AIM:
In the rows below, swap "computer-use agent" for "desktop automation agent" wherever it appears, and give the rows back with everything else unchanged.

※

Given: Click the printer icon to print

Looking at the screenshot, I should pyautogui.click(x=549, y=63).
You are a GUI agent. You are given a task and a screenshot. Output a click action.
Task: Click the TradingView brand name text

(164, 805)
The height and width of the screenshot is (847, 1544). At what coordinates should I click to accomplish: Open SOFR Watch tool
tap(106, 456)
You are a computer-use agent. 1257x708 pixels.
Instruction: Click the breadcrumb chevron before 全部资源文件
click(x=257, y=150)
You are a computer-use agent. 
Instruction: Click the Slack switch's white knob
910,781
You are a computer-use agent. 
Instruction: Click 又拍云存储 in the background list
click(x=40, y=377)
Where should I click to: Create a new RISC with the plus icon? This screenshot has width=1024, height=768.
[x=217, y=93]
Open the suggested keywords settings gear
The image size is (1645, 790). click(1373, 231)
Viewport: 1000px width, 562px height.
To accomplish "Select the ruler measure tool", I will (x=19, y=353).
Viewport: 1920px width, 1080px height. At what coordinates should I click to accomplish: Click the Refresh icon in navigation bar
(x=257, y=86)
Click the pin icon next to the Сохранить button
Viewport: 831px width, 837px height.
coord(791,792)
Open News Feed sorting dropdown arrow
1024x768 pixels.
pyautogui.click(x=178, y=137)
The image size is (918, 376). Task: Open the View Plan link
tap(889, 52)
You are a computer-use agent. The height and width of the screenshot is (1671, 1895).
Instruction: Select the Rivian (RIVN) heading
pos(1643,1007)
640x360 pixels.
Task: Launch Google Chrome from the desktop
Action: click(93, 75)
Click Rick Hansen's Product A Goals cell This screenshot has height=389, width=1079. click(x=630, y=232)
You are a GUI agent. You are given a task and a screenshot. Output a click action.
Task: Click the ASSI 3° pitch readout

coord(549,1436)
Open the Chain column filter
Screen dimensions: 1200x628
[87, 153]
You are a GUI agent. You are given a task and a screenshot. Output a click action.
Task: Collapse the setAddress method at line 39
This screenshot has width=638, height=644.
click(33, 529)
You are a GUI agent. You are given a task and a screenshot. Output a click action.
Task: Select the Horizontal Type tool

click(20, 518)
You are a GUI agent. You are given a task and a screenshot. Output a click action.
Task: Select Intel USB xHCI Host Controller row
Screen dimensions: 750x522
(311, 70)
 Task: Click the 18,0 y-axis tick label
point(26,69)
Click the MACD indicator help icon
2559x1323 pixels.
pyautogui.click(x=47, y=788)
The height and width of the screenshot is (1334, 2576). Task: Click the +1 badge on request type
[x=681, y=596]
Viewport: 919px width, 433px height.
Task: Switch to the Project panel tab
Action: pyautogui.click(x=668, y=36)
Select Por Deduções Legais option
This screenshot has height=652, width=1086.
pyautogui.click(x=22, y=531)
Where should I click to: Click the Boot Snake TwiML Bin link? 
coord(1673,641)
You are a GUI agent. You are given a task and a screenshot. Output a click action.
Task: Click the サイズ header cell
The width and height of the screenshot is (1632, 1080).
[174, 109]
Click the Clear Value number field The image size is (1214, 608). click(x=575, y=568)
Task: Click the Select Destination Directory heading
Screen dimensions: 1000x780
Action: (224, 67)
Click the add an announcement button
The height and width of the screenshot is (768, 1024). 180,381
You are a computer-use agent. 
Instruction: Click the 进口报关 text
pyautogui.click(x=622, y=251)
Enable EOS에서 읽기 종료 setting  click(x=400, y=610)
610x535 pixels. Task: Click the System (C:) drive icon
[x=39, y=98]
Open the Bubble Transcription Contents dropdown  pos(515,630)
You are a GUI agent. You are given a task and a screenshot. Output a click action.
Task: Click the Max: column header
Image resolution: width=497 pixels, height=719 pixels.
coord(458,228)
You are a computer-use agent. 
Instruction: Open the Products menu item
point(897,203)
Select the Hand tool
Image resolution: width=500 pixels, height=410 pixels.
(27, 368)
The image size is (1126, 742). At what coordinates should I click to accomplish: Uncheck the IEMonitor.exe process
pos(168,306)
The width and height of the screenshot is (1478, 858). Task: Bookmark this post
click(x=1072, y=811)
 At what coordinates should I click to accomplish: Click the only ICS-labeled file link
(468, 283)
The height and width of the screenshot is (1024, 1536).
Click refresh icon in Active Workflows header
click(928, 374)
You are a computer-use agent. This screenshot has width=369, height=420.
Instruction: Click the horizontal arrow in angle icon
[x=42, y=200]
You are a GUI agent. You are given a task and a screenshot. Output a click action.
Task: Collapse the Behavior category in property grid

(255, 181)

※

SOLUTION TO THIS PROBLEM:
Given: Click the printer icon to print

Looking at the screenshot, I should pyautogui.click(x=549, y=63).
You are a GUI agent. You are given a task and a screenshot. Output a click action.
Task: Click the TradingView brand name text

(164, 805)
The height and width of the screenshot is (847, 1544). At what coordinates should I click to accomplish: Open SOFR Watch tool
tap(106, 456)
You are a desktop automation agent. 1257x708 pixels.
Instruction: Click the breadcrumb chevron before 全部资源文件
click(x=257, y=150)
You are a desktop automation agent. 
Instruction: Click the Slack switch's white knob
910,781
You are a desktop automation agent. 
Instruction: Click 又拍云存储 in the background list
click(x=40, y=377)
Where should I click to: Create a new RISC with the plus icon? This screenshot has width=1024, height=768.
[x=217, y=93]
Open the suggested keywords settings gear
The image size is (1645, 790). click(1373, 231)
Viewport: 1000px width, 562px height.
To accomplish "Select the ruler measure tool", I will (x=19, y=353).
Viewport: 1920px width, 1080px height. At what coordinates should I click to accomplish: Click the Refresh icon in navigation bar
(x=257, y=86)
Click the pin icon next to the Сохранить button
Viewport: 831px width, 837px height.
coord(791,792)
Open News Feed sorting dropdown arrow
1024x768 pixels.
pyautogui.click(x=178, y=137)
The image size is (918, 376). Task: Open the View Plan link
tap(889, 52)
You are a desktop automation agent. The height and width of the screenshot is (1671, 1895).
Instruction: Select the Rivian (RIVN) heading
pos(1643,1007)
640x360 pixels.
Task: Launch Google Chrome from the desktop
Action: click(93, 75)
Click Rick Hansen's Product A Goals cell This screenshot has height=389, width=1079. click(x=630, y=232)
You are a GUI agent. You are given a task and a screenshot. Output a click action.
Task: Click the ASSI 3° pitch readout

coord(549,1436)
Open the Chain column filter
Screen dimensions: 1200x628
[87, 153]
You are a GUI agent. You are given a task and a screenshot. Output a click action.
Task: Collapse the setAddress method at line 39
This screenshot has width=638, height=644.
click(33, 529)
You are a GUI agent. You are given a task and a screenshot. Output a click action.
Task: Select the Horizontal Type tool

click(20, 518)
You are a GUI agent. You are given a task and a screenshot. Output a click action.
Task: Select Intel USB xHCI Host Controller row
Screen dimensions: 750x522
(311, 70)
 Task: Click the 18,0 y-axis tick label
point(26,69)
Click the MACD indicator help icon
2559x1323 pixels.
pyautogui.click(x=47, y=788)
The height and width of the screenshot is (1334, 2576). Task: Click the +1 badge on request type
[x=681, y=596]
Viewport: 919px width, 433px height.
Task: Switch to the Project panel tab
Action: pyautogui.click(x=668, y=36)
Select Por Deduções Legais option
This screenshot has height=652, width=1086.
pyautogui.click(x=22, y=531)
Where should I click to: Click the Boot Snake TwiML Bin link? 
coord(1673,641)
You are a GUI agent. You are given a task and a screenshot. Output a click action.
Task: Click the サイズ header cell
The width and height of the screenshot is (1632, 1080).
[174, 109]
Click the Clear Value number field The image size is (1214, 608). click(x=575, y=568)
Task: Click the Select Destination Directory heading
Screen dimensions: 1000x780
Action: (224, 67)
Click the add an announcement button
The height and width of the screenshot is (768, 1024). 180,381
You are a desktop automation agent. 
Instruction: Click the 进口报关 text
pyautogui.click(x=622, y=251)
Enable EOS에서 읽기 종료 setting  click(x=400, y=610)
610x535 pixels. Task: Click the System (C:) drive icon
[x=39, y=98]
Open the Bubble Transcription Contents dropdown  pos(515,630)
You are a GUI agent. You are given a task and a screenshot. Output a click action.
Task: Click the Max: column header
Image resolution: width=497 pixels, height=719 pixels.
coord(458,228)
You are a desktop automation agent. 
Instruction: Open the Products menu item
point(897,203)
Select the Hand tool
Image resolution: width=500 pixels, height=410 pixels.
(27, 368)
The image size is (1126, 742). At what coordinates should I click to accomplish: Uncheck the IEMonitor.exe process
pos(168,306)
The width and height of the screenshot is (1478, 858). Task: Bookmark this post
click(x=1072, y=811)
 At what coordinates should I click to accomplish: Click the only ICS-labeled file link
(468, 283)
The height and width of the screenshot is (1024, 1536).
Click refresh icon in Active Workflows header
click(928, 374)
You are a desktop automation agent. This screenshot has width=369, height=420.
Instruction: Click the horizontal arrow in angle icon
[x=42, y=200]
You are a GUI agent. You are given a task and a screenshot. Output a click action.
Task: Collapse the Behavior category in property grid

(255, 181)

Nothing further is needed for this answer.